*Your goal*: Hunt for the word "computer" across the entries below, copying each line that holds it.
======== Record excerpts
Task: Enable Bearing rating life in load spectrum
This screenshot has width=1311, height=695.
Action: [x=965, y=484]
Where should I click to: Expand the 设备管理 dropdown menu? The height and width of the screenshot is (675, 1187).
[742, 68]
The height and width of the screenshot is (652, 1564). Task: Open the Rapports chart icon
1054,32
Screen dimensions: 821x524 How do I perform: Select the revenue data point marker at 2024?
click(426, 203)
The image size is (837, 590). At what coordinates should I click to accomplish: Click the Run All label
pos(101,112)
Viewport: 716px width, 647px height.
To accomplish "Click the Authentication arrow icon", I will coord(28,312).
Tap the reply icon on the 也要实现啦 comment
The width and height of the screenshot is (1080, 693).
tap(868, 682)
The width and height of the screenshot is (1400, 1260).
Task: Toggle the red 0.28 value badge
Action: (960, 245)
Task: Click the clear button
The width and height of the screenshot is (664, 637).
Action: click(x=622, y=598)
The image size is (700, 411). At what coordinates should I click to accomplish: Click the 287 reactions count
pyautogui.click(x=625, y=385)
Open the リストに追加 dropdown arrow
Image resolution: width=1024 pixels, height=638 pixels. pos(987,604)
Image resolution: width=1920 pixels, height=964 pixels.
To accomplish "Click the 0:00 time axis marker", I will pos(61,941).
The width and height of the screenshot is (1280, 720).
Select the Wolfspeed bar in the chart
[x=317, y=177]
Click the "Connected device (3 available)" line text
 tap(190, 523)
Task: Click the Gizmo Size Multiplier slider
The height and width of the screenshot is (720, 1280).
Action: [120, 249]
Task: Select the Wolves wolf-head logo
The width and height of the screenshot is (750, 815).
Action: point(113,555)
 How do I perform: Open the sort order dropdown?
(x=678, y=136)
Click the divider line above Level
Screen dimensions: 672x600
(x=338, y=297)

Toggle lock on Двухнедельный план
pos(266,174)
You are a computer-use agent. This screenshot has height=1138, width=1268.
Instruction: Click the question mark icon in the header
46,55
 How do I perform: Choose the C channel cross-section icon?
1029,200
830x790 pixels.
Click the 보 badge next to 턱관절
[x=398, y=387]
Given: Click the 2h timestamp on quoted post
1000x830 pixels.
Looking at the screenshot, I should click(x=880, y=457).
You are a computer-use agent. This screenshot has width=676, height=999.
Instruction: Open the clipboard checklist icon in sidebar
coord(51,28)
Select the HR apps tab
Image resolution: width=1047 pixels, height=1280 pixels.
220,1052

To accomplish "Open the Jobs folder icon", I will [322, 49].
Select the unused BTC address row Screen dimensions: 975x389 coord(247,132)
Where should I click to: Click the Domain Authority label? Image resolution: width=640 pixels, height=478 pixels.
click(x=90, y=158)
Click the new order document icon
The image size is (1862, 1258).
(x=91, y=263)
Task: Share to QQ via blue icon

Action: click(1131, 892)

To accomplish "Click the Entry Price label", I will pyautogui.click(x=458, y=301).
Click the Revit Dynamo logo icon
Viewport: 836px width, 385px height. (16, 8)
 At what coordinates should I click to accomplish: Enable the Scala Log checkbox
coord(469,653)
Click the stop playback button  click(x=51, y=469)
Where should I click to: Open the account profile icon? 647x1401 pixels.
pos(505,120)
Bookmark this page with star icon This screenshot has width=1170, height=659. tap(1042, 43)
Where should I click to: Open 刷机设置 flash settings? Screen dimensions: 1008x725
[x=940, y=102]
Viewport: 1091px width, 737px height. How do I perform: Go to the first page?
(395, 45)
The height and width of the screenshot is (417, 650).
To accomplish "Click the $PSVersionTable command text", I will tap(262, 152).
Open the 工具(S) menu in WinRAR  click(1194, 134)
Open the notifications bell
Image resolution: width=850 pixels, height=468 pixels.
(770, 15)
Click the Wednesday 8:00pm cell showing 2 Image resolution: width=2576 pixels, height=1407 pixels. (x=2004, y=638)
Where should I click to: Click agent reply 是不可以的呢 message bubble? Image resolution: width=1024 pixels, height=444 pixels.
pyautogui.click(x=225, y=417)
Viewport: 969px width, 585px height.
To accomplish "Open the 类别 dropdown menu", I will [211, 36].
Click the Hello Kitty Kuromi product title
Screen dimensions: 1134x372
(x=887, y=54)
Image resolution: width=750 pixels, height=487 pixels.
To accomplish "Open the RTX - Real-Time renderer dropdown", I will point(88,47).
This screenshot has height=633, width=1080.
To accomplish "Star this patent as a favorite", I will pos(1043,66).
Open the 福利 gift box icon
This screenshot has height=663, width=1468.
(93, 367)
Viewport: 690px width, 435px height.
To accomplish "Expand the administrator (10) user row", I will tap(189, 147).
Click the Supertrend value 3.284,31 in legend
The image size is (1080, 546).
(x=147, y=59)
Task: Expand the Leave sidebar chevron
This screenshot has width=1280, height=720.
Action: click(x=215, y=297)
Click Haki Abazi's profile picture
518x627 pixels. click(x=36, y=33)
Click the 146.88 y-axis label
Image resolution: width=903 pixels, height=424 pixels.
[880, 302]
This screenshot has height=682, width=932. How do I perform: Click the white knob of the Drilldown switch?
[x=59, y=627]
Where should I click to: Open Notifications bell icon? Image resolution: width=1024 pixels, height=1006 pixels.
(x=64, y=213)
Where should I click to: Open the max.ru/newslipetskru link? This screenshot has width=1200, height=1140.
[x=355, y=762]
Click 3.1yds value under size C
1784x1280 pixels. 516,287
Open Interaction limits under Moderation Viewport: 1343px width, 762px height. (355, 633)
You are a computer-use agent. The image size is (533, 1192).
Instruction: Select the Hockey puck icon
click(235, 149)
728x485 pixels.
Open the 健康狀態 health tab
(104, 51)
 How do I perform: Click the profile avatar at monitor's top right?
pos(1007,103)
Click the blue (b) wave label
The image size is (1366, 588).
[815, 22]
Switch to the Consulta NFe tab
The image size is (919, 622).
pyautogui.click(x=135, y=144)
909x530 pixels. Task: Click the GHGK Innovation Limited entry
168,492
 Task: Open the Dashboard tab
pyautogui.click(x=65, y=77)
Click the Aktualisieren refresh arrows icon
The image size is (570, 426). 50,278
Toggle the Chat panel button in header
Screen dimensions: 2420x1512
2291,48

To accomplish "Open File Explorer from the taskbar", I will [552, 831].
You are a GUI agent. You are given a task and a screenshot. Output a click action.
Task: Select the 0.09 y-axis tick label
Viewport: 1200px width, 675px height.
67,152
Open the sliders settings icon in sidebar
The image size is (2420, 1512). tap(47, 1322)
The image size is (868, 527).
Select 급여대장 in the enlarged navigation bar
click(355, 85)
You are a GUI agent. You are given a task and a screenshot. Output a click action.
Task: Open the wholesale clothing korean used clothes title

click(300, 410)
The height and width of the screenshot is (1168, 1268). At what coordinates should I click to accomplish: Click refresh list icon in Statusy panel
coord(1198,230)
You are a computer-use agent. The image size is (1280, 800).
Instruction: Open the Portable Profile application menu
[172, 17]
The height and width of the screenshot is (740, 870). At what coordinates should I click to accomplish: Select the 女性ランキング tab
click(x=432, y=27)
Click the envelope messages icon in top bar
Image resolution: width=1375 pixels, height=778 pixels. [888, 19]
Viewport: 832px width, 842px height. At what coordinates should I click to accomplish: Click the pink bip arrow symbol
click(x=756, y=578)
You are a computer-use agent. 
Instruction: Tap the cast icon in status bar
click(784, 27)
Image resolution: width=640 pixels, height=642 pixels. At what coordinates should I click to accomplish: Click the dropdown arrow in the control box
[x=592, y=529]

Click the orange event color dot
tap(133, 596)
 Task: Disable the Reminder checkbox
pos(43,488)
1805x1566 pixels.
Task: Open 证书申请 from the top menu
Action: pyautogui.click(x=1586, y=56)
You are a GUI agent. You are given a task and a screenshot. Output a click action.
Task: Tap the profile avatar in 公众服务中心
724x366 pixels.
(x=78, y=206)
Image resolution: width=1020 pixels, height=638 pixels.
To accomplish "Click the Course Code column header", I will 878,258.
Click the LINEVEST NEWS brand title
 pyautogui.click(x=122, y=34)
================
*Solved exercise*:
You are a computer-use agent. This screenshot has height=1138, width=1268.
You are a computer-use agent. This screenshot has width=676, height=999.
You are a computer-use agent. The image size is (533, 1192).
You are a computer-use agent. The image size is (1280, 800).
You are a computer-use agent. 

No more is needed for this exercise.